Two‐dimensional electrophoresis of membrane and cytosol proteins of mouse liver and brain

Abstract

Membrane proteins and cytosol proteins from organs (liver, brain) of inbred mice were separated by two‐dimensional electrophoresis (2DE). The 2DE technique revealed high resolution of complex protein solutions by staining the proteins. The 2DE patterns of membrane proteins showed about 660 protein spots (polypeptides) for both liver and brain. The protein patterns of the cytosols revealed about 800 polypeptides for the liver and about 680 for the brain. The membrane proteins and cytosol proteins of the 2DE patterns represented two protein populations specific for these two cell components.
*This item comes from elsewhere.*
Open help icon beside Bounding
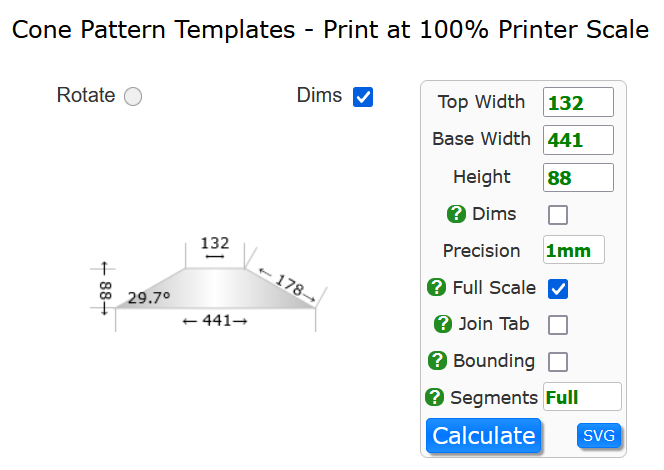 click(437, 361)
They matched in 7 % (liver) or 23 % (brain) of the total number of membrane protein spots. The matched spots represented dissociable membrane proteins rather than contamination of the isolated membrane fractions by cytosol proteins. Protein patterns of the same cell fraction but from the two different organs investigated contained more than 50 % organ‐unspecific polypeptides.Several conditions of our 2DE standard procedure were reinvestigated to test the usefulness for our technique of some methodical steps employed in 2DE by other authors. We found that many steps often used in sample preparations impaired rather than improved the 2DE pattern. In particular, addition of SDS to the protein sample resulted in a considerable loss of proteins during isoelectric foucing. The 2DE itself could be simplified by omitting several steps such as prefocusing, equilibration of focusing gels, forming gel gradients, autoradiography. This has some implications for the development of 2DE to a routine method.